Status gizi tidak semata – mata dipengaruhi oleh infeksi kecacingan. Asupan makanan memiliki peran yang lebih besar. Namun dalam penelitian ini asupan makanan tersebut dinilai hanya berdasarkan kuesioner yang menanyakan mengenai frekuensi makan per hari dan ada atau tidak adanya lauk pauk tanpa mempertimbangkan apakah kualitas maupun kuantitas setiap zat gizinya sudah memadai atau tidak. Contohnnya pada anak usia sekolah dasar memerlukan 1.800 – 2.050 Kkal energy per hari dan 45 – 50g protein per hari (Depkes, 2004).

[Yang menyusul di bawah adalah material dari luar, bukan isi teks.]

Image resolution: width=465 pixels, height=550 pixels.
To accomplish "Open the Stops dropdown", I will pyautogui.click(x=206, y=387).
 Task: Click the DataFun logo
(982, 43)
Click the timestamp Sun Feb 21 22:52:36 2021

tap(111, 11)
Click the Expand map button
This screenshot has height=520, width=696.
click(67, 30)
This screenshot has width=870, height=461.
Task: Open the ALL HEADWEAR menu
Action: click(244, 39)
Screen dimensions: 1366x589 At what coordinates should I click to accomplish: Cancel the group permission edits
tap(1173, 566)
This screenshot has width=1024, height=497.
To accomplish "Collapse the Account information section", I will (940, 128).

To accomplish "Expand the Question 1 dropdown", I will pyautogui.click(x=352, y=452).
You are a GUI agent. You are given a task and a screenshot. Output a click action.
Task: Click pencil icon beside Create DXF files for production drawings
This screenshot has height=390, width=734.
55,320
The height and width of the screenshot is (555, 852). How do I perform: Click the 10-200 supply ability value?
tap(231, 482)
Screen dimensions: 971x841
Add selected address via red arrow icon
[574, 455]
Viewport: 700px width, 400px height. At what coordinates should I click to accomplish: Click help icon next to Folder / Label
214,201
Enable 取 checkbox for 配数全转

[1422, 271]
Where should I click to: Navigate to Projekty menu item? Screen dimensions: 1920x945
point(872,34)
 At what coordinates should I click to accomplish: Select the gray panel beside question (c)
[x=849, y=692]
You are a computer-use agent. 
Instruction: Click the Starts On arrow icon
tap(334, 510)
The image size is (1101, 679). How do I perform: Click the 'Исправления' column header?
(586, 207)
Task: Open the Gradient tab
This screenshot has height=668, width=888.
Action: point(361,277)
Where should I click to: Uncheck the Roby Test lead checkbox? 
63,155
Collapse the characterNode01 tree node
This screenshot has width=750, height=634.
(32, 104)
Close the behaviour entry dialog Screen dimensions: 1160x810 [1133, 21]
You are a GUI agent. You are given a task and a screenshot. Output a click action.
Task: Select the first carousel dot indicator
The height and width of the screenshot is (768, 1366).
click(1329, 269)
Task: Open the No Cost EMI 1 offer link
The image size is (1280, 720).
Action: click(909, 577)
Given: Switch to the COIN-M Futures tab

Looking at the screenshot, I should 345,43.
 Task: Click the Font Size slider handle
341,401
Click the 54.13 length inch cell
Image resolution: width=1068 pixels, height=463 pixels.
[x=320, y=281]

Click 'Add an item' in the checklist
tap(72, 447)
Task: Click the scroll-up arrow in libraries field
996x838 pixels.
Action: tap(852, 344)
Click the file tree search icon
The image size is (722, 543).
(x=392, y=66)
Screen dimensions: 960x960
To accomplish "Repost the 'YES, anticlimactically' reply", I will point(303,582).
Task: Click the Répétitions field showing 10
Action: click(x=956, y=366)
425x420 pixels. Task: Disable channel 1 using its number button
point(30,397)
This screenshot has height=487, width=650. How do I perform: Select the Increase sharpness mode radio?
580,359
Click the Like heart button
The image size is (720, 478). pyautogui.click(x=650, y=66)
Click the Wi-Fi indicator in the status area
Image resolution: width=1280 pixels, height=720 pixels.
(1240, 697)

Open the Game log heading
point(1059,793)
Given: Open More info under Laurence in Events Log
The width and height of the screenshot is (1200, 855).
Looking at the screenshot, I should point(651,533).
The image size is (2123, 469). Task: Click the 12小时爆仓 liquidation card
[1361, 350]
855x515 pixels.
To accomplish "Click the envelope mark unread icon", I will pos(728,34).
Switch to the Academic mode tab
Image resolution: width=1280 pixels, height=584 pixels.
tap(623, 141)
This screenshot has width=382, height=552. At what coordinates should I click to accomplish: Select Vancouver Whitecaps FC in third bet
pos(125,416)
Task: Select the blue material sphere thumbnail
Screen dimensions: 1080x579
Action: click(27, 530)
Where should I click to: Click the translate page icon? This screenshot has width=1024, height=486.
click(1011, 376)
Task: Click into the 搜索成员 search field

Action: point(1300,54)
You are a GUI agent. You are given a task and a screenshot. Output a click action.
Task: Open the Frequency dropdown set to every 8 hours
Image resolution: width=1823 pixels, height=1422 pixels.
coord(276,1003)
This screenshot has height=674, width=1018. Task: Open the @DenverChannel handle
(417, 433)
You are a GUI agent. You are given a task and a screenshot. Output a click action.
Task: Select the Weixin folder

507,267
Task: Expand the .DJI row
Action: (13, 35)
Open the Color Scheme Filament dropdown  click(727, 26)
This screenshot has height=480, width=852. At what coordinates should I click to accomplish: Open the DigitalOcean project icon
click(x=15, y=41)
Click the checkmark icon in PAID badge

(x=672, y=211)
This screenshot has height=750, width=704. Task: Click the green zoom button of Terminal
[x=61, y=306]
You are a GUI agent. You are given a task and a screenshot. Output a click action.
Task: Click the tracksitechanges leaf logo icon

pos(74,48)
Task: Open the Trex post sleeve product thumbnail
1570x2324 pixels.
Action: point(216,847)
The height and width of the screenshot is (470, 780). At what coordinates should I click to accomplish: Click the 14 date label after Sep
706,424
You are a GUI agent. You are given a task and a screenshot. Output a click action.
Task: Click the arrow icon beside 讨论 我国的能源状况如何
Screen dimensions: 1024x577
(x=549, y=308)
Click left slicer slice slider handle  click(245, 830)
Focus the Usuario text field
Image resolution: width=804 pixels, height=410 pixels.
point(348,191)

Penelitian ini hanya menghitung infeksi askariasis, sementara infeksi lainnya tidak ikut diperhitungkan walaupun ada di antara sampel yang mengalami infeksi nematode usus non askaris. Walaupun tidak sebesar Ascaris lumbricoides, nematode usus lain yang lain juga dapat menimbulkan gangguan nutrisi. Misalnya pada infeksi Necator a mericanus, jumlah darah yang hilang per hari per satu ekor cacing adalah 0,03ml dan 0,15ml pada infeksi Ancylostoma duodenale. Akibatnya zat nutrisi yang ada di dalam darah tidak bias digunakan tubuh untuk tumbuh kembang anak sehingga terjadi gangguan status gizi pada anak (Beaver dkk, 1984).